I think it’s probably good news that virtually no one watched the last Democratic presidential debate. I actually did watch it, but all it did was make me dislike each and every candidate a little more than I had before and raise my anxiety that none of them has a snowball’s chance in hell of preventing Trump’s reelection.

I don’t know how the Democratic Party can possibly be so hopeless and out of touch that they can have more than two dozen people run for president and not find anyone who has a good strategy for winning.

The assumption has to be at this point that the economy will still be strong next November, with record-low unemployment and a strong stock market.

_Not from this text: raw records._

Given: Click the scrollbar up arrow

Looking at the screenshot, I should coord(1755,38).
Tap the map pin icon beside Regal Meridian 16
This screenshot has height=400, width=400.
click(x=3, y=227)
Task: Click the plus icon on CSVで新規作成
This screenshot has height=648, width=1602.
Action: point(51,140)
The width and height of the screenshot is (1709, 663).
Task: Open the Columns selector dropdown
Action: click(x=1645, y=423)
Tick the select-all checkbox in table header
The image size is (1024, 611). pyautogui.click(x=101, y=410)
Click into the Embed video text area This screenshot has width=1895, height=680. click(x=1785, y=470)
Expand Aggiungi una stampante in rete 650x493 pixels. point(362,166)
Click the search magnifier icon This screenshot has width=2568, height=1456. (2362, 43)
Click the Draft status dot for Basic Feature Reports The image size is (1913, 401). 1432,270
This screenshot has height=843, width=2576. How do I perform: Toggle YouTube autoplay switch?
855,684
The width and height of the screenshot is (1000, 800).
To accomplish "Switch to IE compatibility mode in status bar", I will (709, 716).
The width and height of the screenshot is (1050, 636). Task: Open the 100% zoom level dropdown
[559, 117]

The Democrats are running as if we’re in the midst of the Great Recession and the people are clamoring for risky and disruptive revamps of the health care industry. Rather than focusing on the people and communities that are still losing in the current economy, they’re getting diverted into toxic social policy discussions that will kill them in the exact Rust Belt communities where they need to improve on their 2016 performance.

Virtually everything they are saying, regardless of candidate, seems almost perfectly calibrated to help Trump convince white working class America to give him close to 100 percent of their vote. At the same time, much of their rhetoric and a lot of their policies are going to sell about as well in the suburbs as lead balloons.

They seem to think they can win the election by losing support in their strong areas while solidifying Trump’s support in his strongholds, and their theory for why this will work involves little more than pixie dust.

So, probably the best strategy is to hold all debates on Friday nights or during the Super Bowl.